DOCUMENTO DE ORIGEM:
>>>>>

O que mais te impressiona na música? Existem muitos pontos que podem impressionar: a melodia, a produção, a história sendo contada pela letra, entre muitos outros pontos. Eu sou meio suspeita, já que tudo me encanta, mas uma coisa que, com certeza, faz eu me apaixonar ainda mais pelo que eu estou escutando é quando artistas usam referências externas para compor as próprias canções, seja em samples, na produção ou na letra.

Um tipo de referência comumente utilizado por artistas é a utilização de referências literárias nas letras. A música brasileira é rica nesse recurso. Um primeiro exemplo é a música Monte Castelo, interpretada por Legião Urbana. Nessa canção, a banda usou como referência o soneto 11 do livro “Os Lusíadas” de Camões e também traz trechos do capítulo 13 de Coríntios, livro da Bíblia. É inegável a referência ao falar “O amor é o fogo que arde sem se ver/ É ferida que dói e não se sente/ É um contentamento descontente/ É dor que desatina sem doer” na canção.

Além desse, existem muitos outros exemplos. A banda Engenheiros do Hawaii faz referência a Dom Quixote na música “Dom Quixote”, Lenine e Ivan Santos citam Grande Sertão Veredas na canção “Amor é Pra Quem Ama”. Marisa Monte em “Amor I Love You” fez referência ao Primo Basílio em citação de Arnaldo Antunes, Os Paralamas do Sucesso citaram O Pequeno Príncipe em “Busca Vida”, entre muitos outros exemplos.

Isso não acontece somente no Brasil. Na música americana isso também é presente. Vou exemplificar com uma artista de exemplo que quem me conhece sabe que eu não poderia deixar de fora: Taylor Swift. É inegável que ela é uma das cantoras que mais usa referências em suas músicas. Em algumas músicas ela faz referências ao clássico Alice no País das Maravilhas.

Um exemplo é “Long Story Short” que diz “fell from the pedestal/ right down the rabbit hole” (Caí do pedestal/ direto para o buraco do coelho) fazendo referência a uma frase muito utilizada, mas que existe por referência ao filme citado. Outra música que carrega no nome esse filme como referência é “Wonderland” que também leva outras referências na letra como em “Didn’t you calm my fears with a Cheshire Cat smile?” (Você não acalmou meus medos com um sorriso de Gato Risonho”).

A música “Cardigan” tem um verso que diz “Tried to change the ending/ Peter losing Wendy” (Tentou mudar o final/ Peter perdendo Wendy), fazendo referência ao clássico de J. M. Barrie, Peter Pan.

<<<<<

ENTRADAS FORNECIDAS:
>>>>>

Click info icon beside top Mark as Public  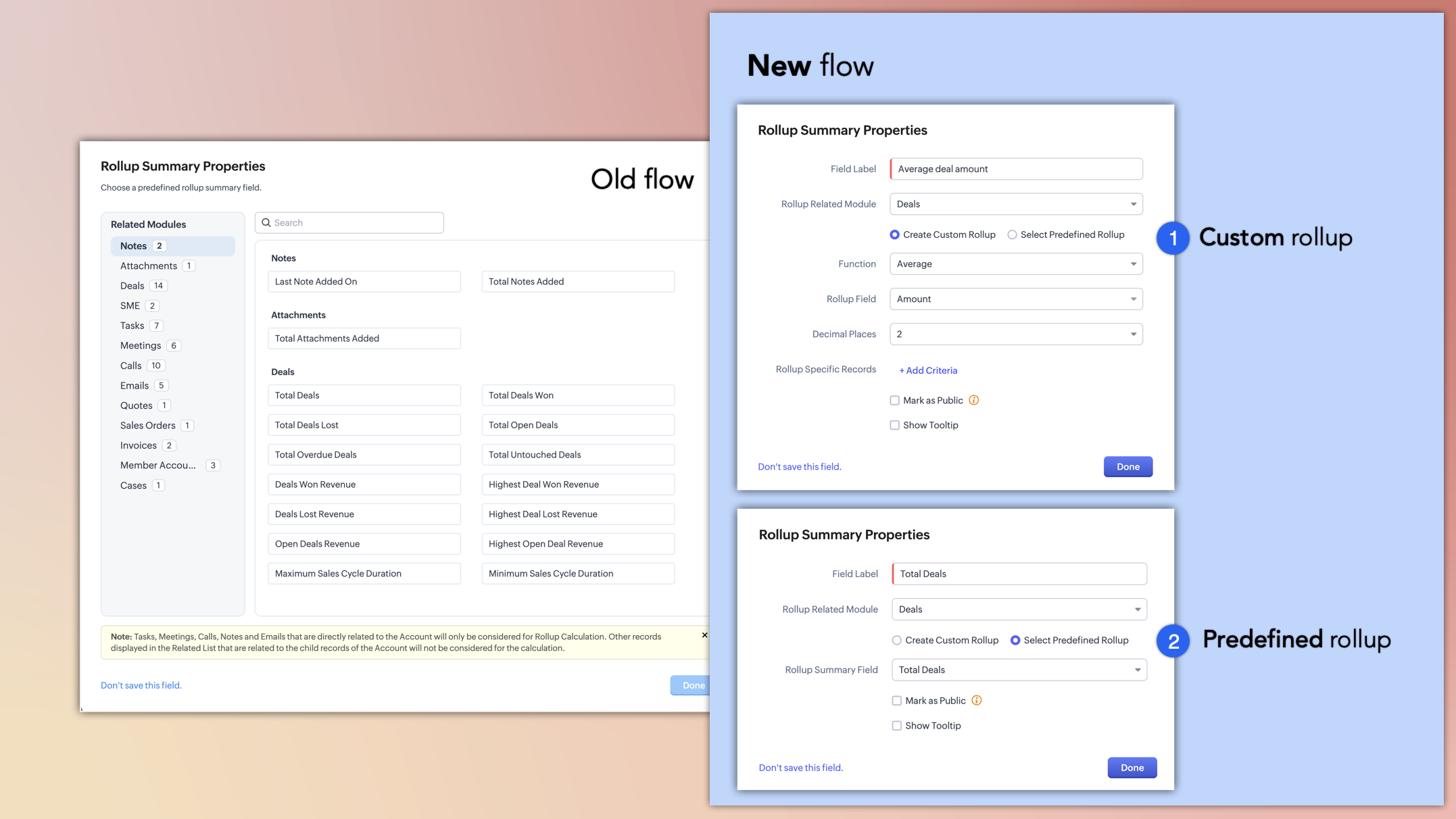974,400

<<<<<
>>>>>

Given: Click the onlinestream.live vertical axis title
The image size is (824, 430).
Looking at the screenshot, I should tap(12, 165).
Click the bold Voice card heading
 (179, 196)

<<<<<

O QUE FAZER:
1 - Responda a cada pergunta com base no texto sobre referências na música.
(a) Qual capítulo de Coríntios aparece na canção "Monte Castelo"?
(b) Em qual música Os Paralamas do Sucesso citaram O Pequeno Príncipe?
(c) A qual clássico de J. M. Barrie o verso de "Cardigan" faz referência?
2 - Devolva, sem nenhuma alteração, o trecho do texto sobre referências na música que vai de "Além desse, existem" a "País das Maravilhas.".
3 - Traduza para o inglês esta frase do texto sobre referências na música: "Um tipo de referência comumente utilizado por artistas é a utilização de referências literárias nas letras."
As entradas foram retiradas de outra fonte.

SOLUÇÕES POR TAREFA:
1 -
(a) O capítulo 13.
(b) Em "Busca Vida".
(c) A Peter Pan.

2 -
Além desse, existem muitos outros exemplos. A banda Engenheiros do Hawaii faz referência a Dom Quixote na música “Dom Quixote”, Lenine e Ivan Santos citam Grande Sertão Veredas na canção “Amor é Pra Quem Ama”. Marisa Monte em “Amor I Love You” fez referência ao Primo Basílio em citação de Arnaldo Antunes, Os Paralamas do Sucesso citaram O Pequeno Príncipe em “Busca Vida”, entre muitos outros exemplos.

Isso não acontece somente no Brasil. Na música americana isso também é presente. Vou exemplificar com uma artista de exemplo que quem me conhece sabe que eu não poderia deixar de fora: Taylor Swift. É inegável que ela é uma das cantoras que mais usa referências em suas músicas. Em algumas músicas ela faz referências ao clássico Alice no País das Maravilhas.

3 - One type of reference commonly used by artists is the use of literary references in lyrics.